Frege's definition of the empty set was not a raw extensional one: he did not simply write the partial string {} and say, "That's it: that's the empty set." His account was more intensional: "There is a set that contains all and only true contradictions," but since per his LNC-compliant logic he would say that there are no true contradictions, it follows that the set in question is empty (has no elements that we actually quantify over, here).

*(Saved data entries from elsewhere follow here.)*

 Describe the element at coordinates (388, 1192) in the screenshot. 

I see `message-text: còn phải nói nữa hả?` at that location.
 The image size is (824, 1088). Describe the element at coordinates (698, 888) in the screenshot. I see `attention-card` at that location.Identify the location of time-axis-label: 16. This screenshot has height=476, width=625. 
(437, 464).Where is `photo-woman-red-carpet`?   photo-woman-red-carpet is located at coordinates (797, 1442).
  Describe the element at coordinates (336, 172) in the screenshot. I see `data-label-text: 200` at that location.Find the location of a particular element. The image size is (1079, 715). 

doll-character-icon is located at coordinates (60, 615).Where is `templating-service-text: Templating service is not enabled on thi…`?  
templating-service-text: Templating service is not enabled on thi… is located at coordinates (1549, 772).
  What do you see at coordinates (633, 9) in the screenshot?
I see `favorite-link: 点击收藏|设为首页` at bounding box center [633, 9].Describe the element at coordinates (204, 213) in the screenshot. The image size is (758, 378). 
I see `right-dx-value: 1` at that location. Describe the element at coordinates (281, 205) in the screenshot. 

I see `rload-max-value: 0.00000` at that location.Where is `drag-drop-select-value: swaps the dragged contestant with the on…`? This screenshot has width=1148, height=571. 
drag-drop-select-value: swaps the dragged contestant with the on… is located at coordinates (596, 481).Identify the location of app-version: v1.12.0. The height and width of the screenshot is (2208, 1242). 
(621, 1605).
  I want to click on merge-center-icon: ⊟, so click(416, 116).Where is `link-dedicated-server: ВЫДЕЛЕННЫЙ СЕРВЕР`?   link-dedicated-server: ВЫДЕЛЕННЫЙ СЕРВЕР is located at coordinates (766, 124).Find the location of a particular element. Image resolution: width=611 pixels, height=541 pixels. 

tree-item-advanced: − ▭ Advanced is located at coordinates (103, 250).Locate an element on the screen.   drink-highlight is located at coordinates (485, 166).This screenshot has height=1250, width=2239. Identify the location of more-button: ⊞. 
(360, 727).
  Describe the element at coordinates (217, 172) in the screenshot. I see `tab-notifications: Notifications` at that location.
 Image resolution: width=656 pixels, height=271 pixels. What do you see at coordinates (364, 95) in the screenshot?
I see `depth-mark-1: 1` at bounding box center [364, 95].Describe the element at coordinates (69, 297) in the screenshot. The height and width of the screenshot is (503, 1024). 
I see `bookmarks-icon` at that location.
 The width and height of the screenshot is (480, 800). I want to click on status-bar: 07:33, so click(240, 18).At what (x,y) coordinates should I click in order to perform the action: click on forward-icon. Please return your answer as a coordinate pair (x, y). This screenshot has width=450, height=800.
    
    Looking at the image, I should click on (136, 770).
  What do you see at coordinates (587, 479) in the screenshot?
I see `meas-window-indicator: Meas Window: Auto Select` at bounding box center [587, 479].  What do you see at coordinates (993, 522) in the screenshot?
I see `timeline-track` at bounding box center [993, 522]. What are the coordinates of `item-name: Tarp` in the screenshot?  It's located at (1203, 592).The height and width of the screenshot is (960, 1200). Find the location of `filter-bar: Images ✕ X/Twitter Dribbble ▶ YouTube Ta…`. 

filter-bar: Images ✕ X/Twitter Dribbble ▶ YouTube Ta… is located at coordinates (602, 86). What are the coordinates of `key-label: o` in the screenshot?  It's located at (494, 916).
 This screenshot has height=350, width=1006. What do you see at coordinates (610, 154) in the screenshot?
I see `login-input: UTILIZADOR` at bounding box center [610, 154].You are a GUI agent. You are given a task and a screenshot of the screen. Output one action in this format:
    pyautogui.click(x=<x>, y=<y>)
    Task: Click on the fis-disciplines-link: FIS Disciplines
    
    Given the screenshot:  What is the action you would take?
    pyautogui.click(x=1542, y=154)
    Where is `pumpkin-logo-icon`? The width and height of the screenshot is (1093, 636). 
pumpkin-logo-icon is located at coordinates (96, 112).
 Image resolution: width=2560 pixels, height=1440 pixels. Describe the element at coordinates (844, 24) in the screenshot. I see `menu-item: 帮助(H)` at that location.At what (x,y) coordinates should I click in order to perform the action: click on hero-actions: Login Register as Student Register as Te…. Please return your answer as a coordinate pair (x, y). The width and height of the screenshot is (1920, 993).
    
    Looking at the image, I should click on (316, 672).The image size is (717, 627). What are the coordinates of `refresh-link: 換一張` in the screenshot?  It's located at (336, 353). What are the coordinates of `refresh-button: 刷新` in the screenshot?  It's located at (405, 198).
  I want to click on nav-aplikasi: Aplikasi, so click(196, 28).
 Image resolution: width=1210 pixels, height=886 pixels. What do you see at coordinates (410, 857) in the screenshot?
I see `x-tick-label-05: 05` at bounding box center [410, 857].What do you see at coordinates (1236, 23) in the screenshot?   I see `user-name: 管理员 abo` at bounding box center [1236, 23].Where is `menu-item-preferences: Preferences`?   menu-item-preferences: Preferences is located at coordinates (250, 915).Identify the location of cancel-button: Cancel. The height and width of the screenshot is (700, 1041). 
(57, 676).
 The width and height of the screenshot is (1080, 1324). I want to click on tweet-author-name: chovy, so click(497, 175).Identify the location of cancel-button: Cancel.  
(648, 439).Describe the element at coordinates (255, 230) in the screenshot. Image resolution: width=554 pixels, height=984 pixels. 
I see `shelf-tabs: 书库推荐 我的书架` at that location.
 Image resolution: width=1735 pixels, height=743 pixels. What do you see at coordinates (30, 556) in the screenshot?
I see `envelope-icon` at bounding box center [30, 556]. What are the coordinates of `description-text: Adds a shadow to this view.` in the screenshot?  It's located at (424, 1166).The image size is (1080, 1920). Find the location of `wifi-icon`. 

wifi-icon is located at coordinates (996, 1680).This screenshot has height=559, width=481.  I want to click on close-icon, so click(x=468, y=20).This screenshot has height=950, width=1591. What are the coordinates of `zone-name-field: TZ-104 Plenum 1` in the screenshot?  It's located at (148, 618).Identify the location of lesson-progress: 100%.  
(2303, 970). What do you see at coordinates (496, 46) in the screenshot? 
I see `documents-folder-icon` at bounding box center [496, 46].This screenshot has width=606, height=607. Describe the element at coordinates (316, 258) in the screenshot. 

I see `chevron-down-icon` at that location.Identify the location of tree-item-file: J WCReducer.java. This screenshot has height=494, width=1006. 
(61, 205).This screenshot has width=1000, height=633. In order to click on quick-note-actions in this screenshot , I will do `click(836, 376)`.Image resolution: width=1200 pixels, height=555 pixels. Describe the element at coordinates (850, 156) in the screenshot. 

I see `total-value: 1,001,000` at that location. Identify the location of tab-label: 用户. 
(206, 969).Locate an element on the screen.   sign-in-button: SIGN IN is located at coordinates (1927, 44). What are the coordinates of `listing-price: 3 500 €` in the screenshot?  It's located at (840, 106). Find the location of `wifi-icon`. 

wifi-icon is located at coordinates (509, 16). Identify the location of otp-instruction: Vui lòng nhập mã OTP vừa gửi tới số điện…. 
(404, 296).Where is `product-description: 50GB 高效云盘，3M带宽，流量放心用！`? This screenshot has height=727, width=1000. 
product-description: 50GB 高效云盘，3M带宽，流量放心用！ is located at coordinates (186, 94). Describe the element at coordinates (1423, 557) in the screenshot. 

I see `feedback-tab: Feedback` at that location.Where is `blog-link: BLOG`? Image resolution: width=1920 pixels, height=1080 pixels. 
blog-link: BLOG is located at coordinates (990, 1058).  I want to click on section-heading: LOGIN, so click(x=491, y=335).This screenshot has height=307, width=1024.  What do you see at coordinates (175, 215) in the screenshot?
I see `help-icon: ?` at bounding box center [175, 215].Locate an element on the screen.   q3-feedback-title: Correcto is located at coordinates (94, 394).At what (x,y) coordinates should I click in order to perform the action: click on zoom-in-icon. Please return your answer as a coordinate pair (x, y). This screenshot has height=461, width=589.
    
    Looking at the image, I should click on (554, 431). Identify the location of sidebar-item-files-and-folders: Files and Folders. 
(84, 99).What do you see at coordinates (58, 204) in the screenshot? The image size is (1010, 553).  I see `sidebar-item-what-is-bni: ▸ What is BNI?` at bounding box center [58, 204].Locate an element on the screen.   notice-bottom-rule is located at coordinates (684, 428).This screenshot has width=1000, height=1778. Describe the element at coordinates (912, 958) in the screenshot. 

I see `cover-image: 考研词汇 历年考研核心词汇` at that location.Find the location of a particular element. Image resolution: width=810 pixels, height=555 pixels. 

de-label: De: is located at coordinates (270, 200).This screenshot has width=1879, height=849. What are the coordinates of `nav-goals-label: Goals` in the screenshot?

Frege's definition has been generalized (or at least adapted) to other qualifications: one that I saw was, "The empty set is the set of all ill-founded sets," but since modulo ZFC there is a "fact" that V = WF (for WF = the class of well-founded sets), such a set would be empty. So another could be, "There is a set of all disordered sets," or, "There is a set of all sets that don't have powersets," etc. Inside a world where the axioms say that all sets have property f, that world's empty set will be the set of all sets that don't have f.
But so from outside of any world as such, things might appear quite different. In the literature, they usually frame transworld witness so that the emphasis is on how elements of V can vary from world to world: some versions of V have more or different elements than other versions, V can be extended by forcing, etc. and it is variation of content on this relatively maximal level that is the concern of theorists. However, per the Fregean option, we can also look at how each world's empty set (as opposed to its universal set/proper class) has more or different elements between worlds. If V = L, for example, then 0♯ "doesn't exist," neither do zero dagger, zero pistol, or any zero section that might be proposed. So in the constructible universe, the empty set = zero = the set of all the zero sections, which is empty only in constructible or sufficiently similar worlds but is teeming with elements from the perspective of other worlds.
The question: but suppose we were trying to be inclusive of finitism or even ultrafinitism, or at least respectful of their degree of caution with respect to infinitary reasoning, and so we wanted to introduce infinitesimals in such a way that they did not have to be reciprocals of actually-infinite numbers. Bassler[16] uses the perspicuous term parafinite to navigate these waters, so let us speak of parafinitesimals instead. Now, the relative elements of a Frege-flavored empty set could often by styled as parts/aspects/etc. of emptiness or the number zero, which despite its elementarity is fraught with nontrivial effects (e.g. the indeterminacy and undefinability of divison by zero, or the divergence between the Conway argument for 00 = 1 and the quasi-model where the expression is undefined). Would describing these "parts"/"aspects" as parafinitesimally small, as in parafinitesimally close to zero without necessarily being equal/identical to it, be a way to introduce "logical infinitesimals" without properly offending finitistic sensibilities? After all, even by the strict Fregean introduction, we have that infinitesimals as examples of "actual infinity" are then nonexistent elements of an empty set in a finitistic world where the closest counterpart to "actual infinity" is the class of all sets (which following the resolutions to Russell's paradox, is usually not taken for a set, even by non-finitist set theorists). Without claiming that there are infinitely many axioms/models buttressing the appeal to the multiversal standpoint, can a finitist allow for a finite number of universes (perhaps even some where actual infinity is countenanced), such that as transworld witnesses they can see into parafinitesimal or even "properly" infinitesimal elements of an empty set?